Intercomparison of Midwest Precipitation Changes from Statistical and Dynamical Downscaling Methods

Session: Poster Session

Kyuhyun Byun, University of Notre Dame, [email protected]
ASHISH SHARMA, University of Notre Dame , [email protected]
Alan Hamlet, University of Notre Dame, [email protected]
Jennifer Tank, University of Notre Dame, [email protected]
Todd Royer, Indiana University, School of Public and Environmental Affairs, [email protected]

Abstract

Statistical and dynamical downscaling of Global Climate Models (GCMs) simulations are both commonly used for regional and local-scale impacts assessment studies.
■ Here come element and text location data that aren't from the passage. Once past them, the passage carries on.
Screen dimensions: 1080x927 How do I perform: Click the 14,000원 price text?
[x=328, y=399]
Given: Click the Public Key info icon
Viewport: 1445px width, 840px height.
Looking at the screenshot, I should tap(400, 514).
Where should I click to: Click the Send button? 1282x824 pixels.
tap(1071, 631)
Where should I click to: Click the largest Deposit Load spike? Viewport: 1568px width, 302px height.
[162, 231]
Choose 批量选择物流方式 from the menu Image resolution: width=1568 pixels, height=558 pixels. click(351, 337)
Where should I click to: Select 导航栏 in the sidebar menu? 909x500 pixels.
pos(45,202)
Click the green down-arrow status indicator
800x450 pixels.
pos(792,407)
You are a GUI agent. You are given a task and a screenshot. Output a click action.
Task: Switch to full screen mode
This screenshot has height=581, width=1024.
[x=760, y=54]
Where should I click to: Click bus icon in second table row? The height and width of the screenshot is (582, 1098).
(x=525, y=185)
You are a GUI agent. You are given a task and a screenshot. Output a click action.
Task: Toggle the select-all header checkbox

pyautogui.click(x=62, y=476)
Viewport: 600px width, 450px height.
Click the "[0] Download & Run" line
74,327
However, statistical downscaling approaches are considered to be less reliable for simulating fine-scale convective storms, because of their dependency on coarse-resolution GCMs. By contrast, high-resolution dynamical downscaling methods which use physically based Regional Climate Models are arguably better able to simulate small-scale storm dynamics, because they better represent physical processes and land surface features over a region. This study first compares simulations of summer historical convective storms with observations for a) statistically-downscaled GCM simulations produced using the Hybrid Delta statistical downscaling approach and b) dynamically-downscaled simulations driven by the Weather Research and Forecast (WRF) model implemented at 12-km resolution and 4-km resolution. Then, we inter-compare 2080s projections of mean and extreme precipitation in winter and summer using the two downscaling approaches.  Key findings are that changes in winter precipitation are broadly similar between statistical and dynamical downscaling, but simulations of summer convective storms, and especially precipitation extremes associated with convective storms, can be fundamentally different between them. Results from WRF simulations show that the summer mean precipitation and changes in extremes are also essentially decoupled.